>>>>>
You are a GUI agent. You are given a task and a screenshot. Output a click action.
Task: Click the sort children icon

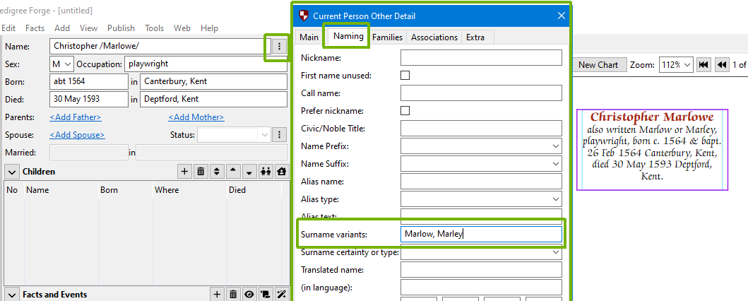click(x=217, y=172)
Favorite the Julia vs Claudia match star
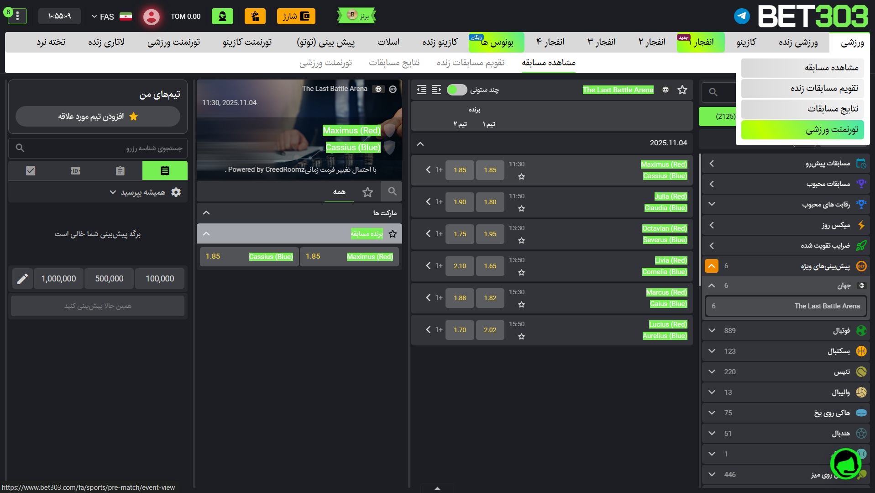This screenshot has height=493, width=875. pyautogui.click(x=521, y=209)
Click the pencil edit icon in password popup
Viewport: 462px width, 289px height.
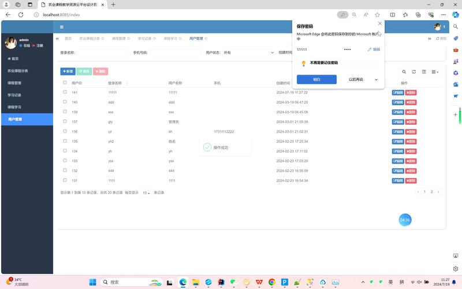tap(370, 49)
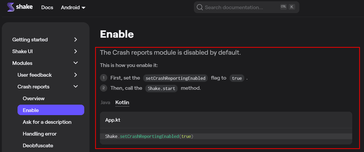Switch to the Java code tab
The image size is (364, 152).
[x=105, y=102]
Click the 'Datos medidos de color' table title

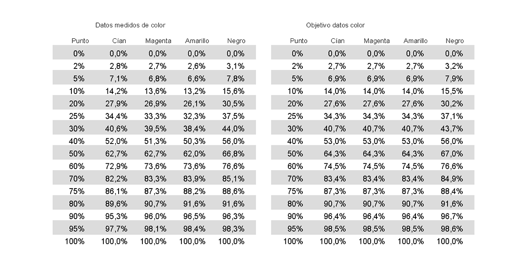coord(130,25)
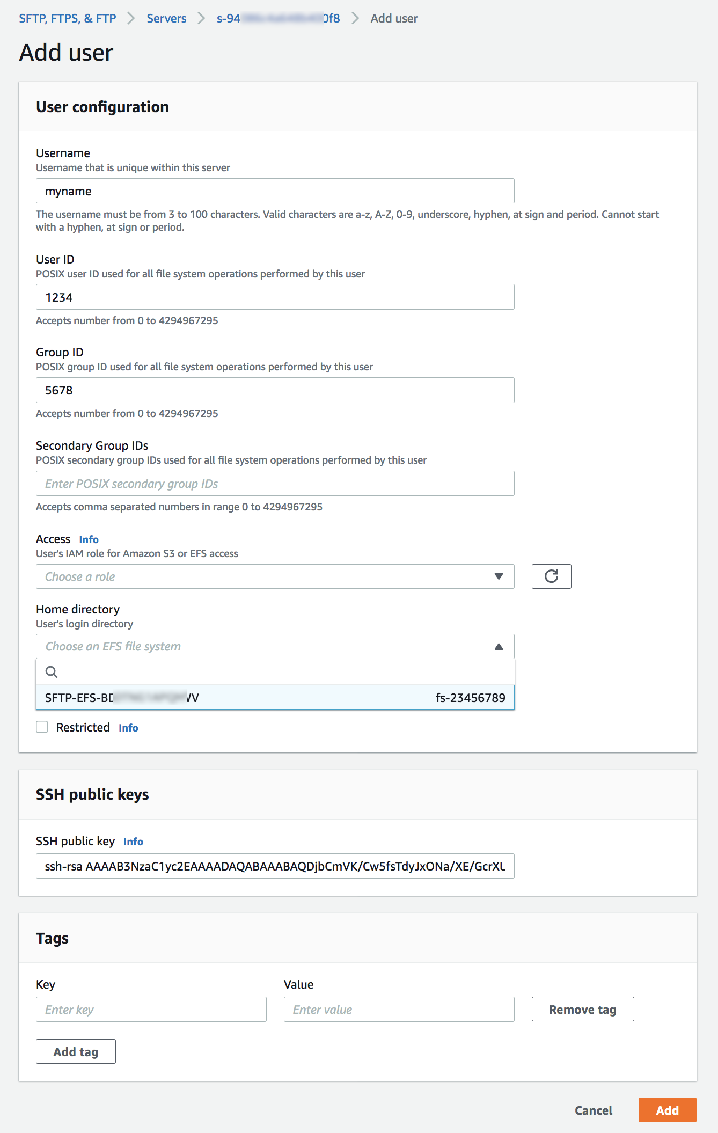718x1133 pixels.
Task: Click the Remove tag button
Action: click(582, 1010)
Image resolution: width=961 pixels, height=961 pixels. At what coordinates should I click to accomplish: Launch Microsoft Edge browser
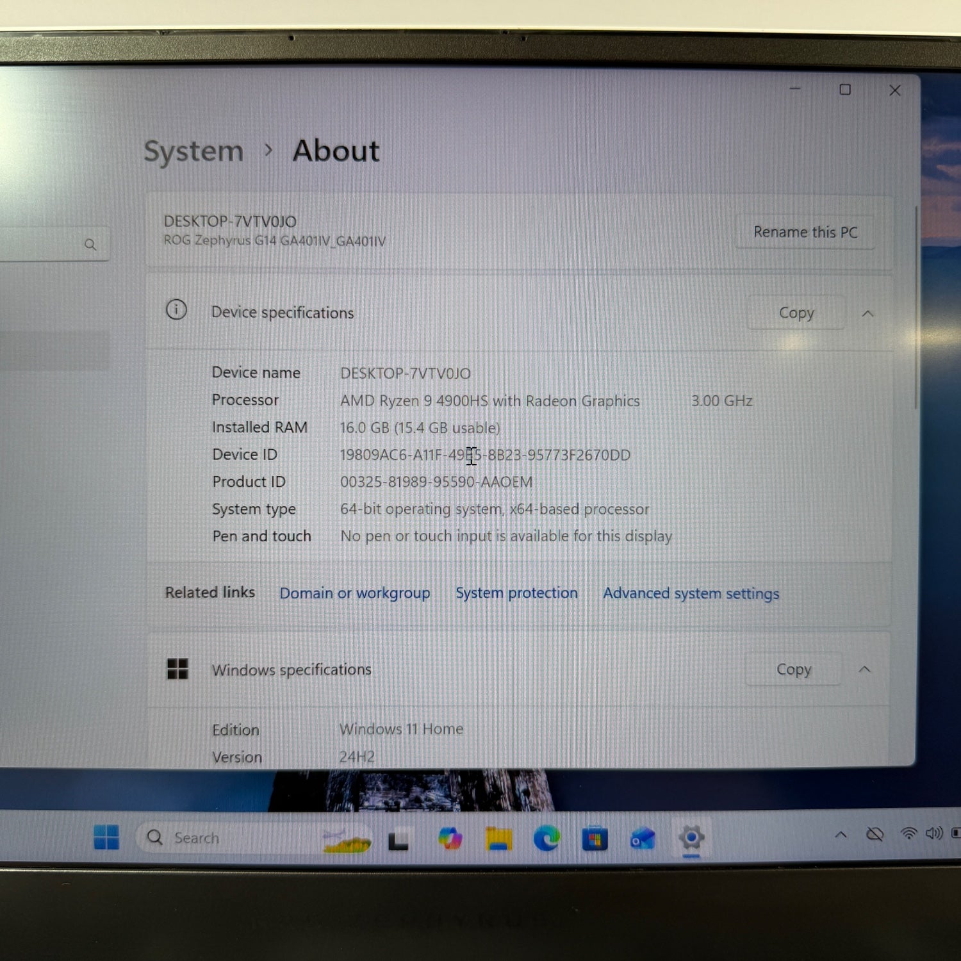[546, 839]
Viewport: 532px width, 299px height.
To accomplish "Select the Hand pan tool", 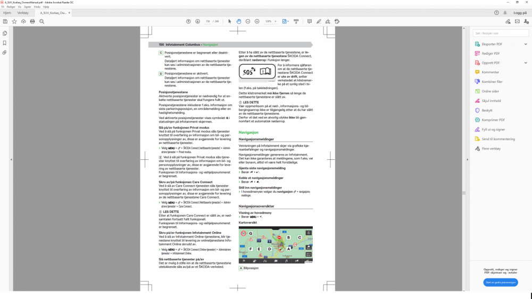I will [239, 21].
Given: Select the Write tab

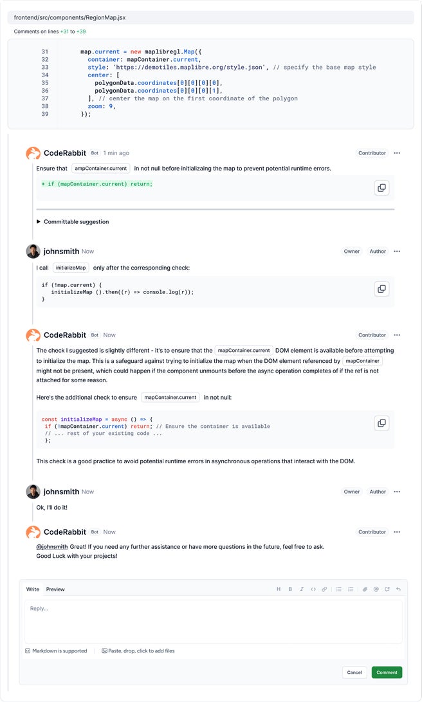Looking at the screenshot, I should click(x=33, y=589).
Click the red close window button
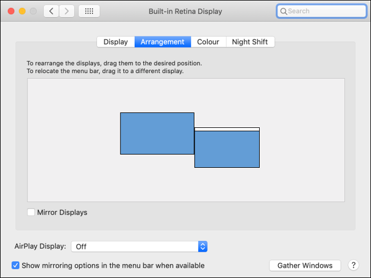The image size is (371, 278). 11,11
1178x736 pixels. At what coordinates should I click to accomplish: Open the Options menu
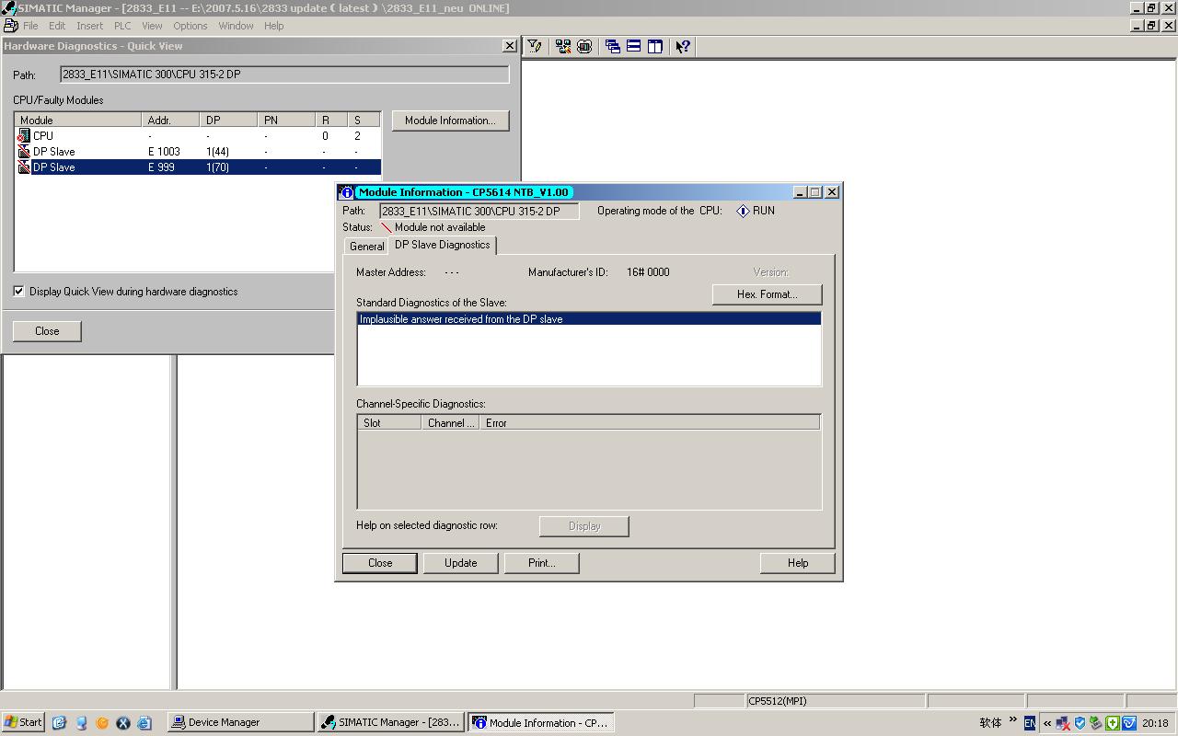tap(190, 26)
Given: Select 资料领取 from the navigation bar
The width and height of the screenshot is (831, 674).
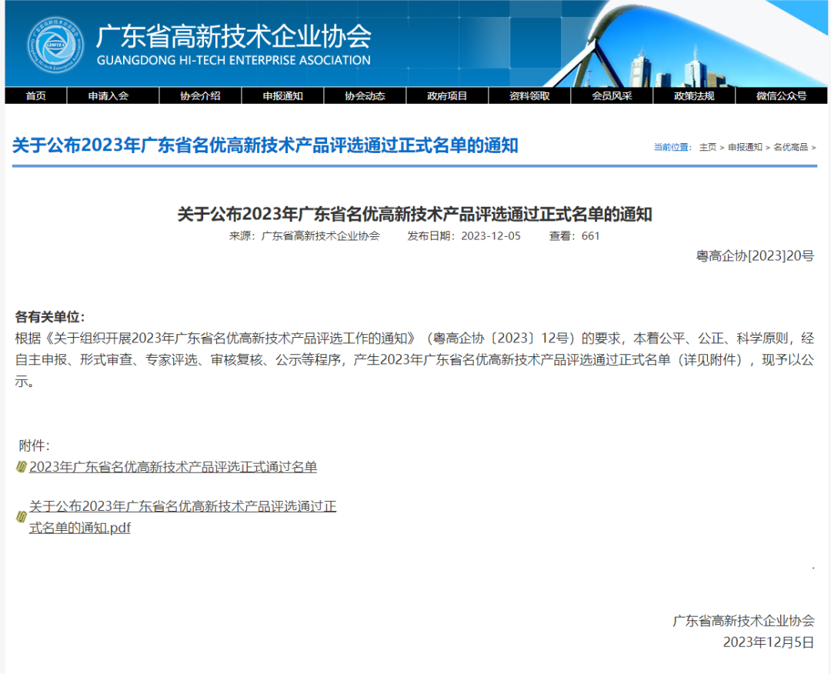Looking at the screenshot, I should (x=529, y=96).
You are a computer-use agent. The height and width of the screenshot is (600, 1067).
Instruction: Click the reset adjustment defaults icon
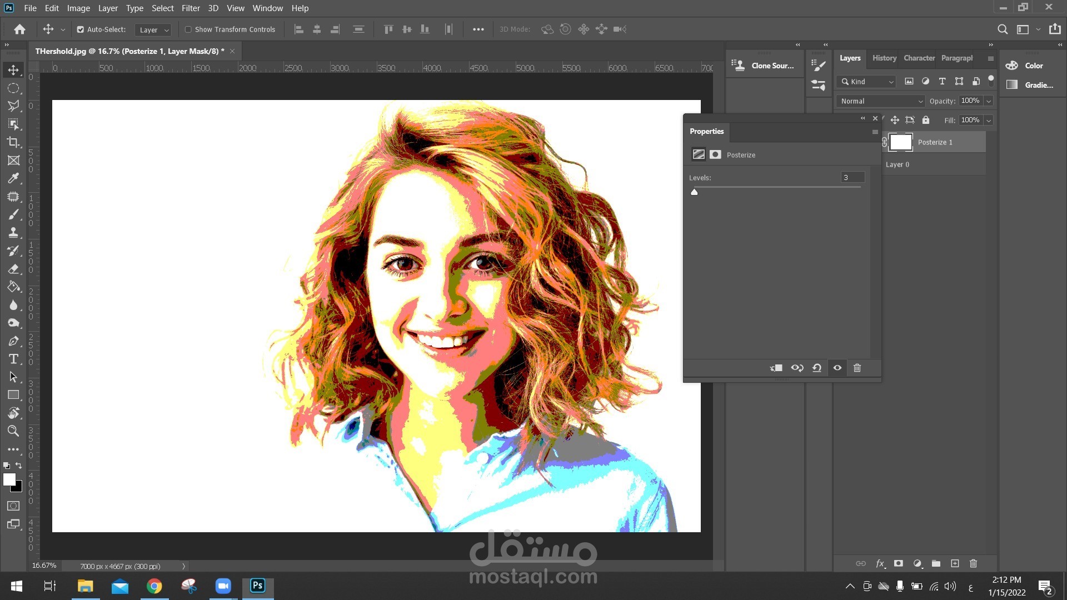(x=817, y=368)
<<<<<
### Gestellte Aufgabe
Gib die Zeilen von der Zeile mit "Click the red close window button" bis zum Ende der Auflistung, beide Enden eingeschlossen, als JSON-Liste von Zeichenketten aus, eine pro Zeile und ohne Leerzeilen. Lass die Bilder dabei weg.

### Ergebnis
[
  "Click the red close window button",
  "The image size is (371, 278). 11,11",
  "1178x736 pixels. At what coordinates should I click to accomplish: Open the Options menu",
  "tap(190, 26)",
  "Given: Select 资料领取 from the navigation bar",
  "The width and height of the screenshot is (831, 674).",
  "Looking at the screenshot, I should (x=529, y=96).",
  "You are a computer-use agent. The height and width of the screenshot is (600, 1067).",
  "Instruction: Click the reset adjustment defaults icon",
  "(x=817, y=368)"
]